Es würde sein, als nehme man einen kleinen Hund ins Haus. In den ersten Tagen schaut man genau hin, um ihn nicht zu treten. Irgendwann vergisst man es und hört das Jaulen unter seinen Füßen.
Rondrick hatte vor Augen, was mit Magus Mortimor geschehen war. Heute wusste er, dass es ein Versehen von Talus gewesen war. Das nutzte Mortimer herzlich wenig. Was von ihm übrig geblieben war, konnte man beim besten Willen nicht mehr erkennen.

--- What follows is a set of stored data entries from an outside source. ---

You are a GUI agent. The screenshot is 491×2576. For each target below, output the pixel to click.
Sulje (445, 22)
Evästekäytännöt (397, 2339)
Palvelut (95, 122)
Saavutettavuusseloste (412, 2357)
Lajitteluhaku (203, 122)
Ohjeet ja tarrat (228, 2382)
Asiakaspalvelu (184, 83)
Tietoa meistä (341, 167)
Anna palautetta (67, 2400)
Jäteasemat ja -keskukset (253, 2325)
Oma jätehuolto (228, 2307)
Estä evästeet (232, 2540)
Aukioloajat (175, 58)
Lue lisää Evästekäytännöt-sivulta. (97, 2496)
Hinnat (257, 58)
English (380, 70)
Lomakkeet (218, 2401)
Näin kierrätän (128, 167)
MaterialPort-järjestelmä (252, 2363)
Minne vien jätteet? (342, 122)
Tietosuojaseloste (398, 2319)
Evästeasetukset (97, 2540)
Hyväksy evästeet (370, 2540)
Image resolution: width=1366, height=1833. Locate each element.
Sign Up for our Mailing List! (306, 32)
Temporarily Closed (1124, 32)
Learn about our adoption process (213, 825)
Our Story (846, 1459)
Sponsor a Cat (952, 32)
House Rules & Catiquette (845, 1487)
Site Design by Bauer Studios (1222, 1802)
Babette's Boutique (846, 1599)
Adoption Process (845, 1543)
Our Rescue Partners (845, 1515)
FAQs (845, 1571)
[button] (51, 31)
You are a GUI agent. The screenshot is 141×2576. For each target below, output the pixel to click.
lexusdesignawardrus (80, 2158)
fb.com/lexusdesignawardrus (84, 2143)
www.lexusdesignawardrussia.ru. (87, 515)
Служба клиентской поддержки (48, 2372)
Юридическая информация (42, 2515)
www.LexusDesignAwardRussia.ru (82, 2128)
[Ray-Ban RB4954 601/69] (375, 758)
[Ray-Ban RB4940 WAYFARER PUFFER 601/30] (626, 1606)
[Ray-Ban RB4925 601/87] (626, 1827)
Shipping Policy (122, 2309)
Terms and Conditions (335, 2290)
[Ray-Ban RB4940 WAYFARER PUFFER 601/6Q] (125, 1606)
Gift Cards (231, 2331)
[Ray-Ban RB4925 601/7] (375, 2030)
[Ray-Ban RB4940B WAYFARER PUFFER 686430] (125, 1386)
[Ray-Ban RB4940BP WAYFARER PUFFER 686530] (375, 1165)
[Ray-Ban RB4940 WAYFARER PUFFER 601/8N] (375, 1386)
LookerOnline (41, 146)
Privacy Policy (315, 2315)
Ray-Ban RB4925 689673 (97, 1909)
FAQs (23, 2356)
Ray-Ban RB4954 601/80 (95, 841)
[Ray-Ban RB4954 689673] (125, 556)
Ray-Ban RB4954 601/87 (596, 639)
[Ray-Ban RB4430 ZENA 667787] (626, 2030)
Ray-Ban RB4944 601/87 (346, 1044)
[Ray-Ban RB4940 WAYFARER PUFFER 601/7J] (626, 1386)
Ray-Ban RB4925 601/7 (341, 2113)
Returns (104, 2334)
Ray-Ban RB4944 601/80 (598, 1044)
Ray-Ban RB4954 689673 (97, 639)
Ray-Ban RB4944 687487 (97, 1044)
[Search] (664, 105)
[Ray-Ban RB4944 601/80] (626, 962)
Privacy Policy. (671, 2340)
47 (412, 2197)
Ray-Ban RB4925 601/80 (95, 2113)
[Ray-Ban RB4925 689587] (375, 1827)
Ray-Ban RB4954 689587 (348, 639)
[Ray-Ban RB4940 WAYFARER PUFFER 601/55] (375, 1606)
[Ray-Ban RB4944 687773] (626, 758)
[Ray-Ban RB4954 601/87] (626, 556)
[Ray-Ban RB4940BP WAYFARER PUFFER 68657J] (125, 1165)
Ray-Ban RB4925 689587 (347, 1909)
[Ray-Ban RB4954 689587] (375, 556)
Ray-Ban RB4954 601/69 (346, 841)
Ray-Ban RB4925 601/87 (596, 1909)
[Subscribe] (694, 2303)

Talus und Okor kehrten zurück. Talus hatte seine Keule über die Schulter gelegt. Okor trug einen Hammer bei sich.
Rondrick wurde immer nervöser. Feine kalte Finger strichen über seinen Rücken. Alles in ihm wehrte sich dagegen, seine Menschlichkeit aufzugeben. War er ein Narr? Warum tat er das? Er zauderte, zögerte, lief unruhig hin und her, lehnte sich gegen Bäume, tapste wieder zurück, irgendwohin, er wusste bald nicht mehr, wo ihm der Kopf stand. Wo, um alles in Mythenland, waren Egg und Jamus? Er brauchte sie. Wozu? Um sich bei ihnen auszuheulen? Um sich von ihnen eines Besseren belehren zu lassen?
Nein – er musste alleine entscheiden. Aber die Entscheidung war gefallen, oder?
Ja! JA!
Trotzdem bin ich ein Mensch! Ich will ein Mensch bleiben!
Niemand sprang von einer Klippe, nur weil ihm irgendwer versprach, danach unsterblich zu sein oder ein Magus zu sein oder wer weiß was. Das war doch Irrsinn. Niemand verließ sich auf vage Versprechungen, wenn es um sein Leben ging. Es musste Beweise geben. Außerdem war das alles freiwillig. Rondrick war weder angeklagt, noch verurteilt.
Doch, ich bin verurteilt!
Kann man seinen Wächtern trauen? Von einer Sekunde zur anderen lief kalter Schweiß über den König. Er brabbelte vor sich hin, suchte nach der einen großen Erleuchtung, nach irgendetwas, dass ihm die richtige Antwort gab.
Liebe!
Die Riesen liebten ihn. Genügte das, um sich auf etwas Unvorstellbares einzulassen? War Liebe so stark, dass sie alle Grenzen sprengte? Und – liebte auch er die Riesen? Einseitige Liebe mochte schmeicheln, sollte jedoch nichts entscheiden.
Oder brauchten sie ihn? War das alles? Fürchteten sie sich vor einer Niederlage gegen die Sumpfer und erhofften sich von ihm jene Hilfe, die zum Sieg führte? Sie hatten versucht, ihn mit Logik zu überzeugen. Was war mit seiner Logik? Die passte genauso. Sie forderten von ihm, dem Weg der Vernunft zu folgen. Was, wenn das ganze Ron-hier-Ron-da-Getue nur inszeniert war, um ihn auf ihre Seite zu lotsen? Konnten sie sich überhaupt anders verhalten?
Nein – die Steiner dachten, nur mit Rondrick würden sie den Kampf gegen die Sumpfer gewinnen. Also würden sie alles tun, um das Ritual zu vollziehen. Notfalls mit Gewalt! Ja, mit Gewalt! Denn das war logisch!
Der Fels unter ihm bebte. Er sah nach oben. Talus beugte sich herab. »Bist du bereit, mein Häuptling?«
Rondrick fuhr zurück. Mit einem Mal hatte er schreckliche Angst. Talus sah nicht mehr freundlich aus, sondern wie ein Fleischberg, der ihn jederzeit zwischen den Fingern zerquetschen konnte. Okor malte mit Blut, liebe Güte... mit BLUT! Alles hier war archaisch, ohne Kultur, erdverbunden wie Lehm und Schlamm und Schmutz, außerdem stanken die Riesen.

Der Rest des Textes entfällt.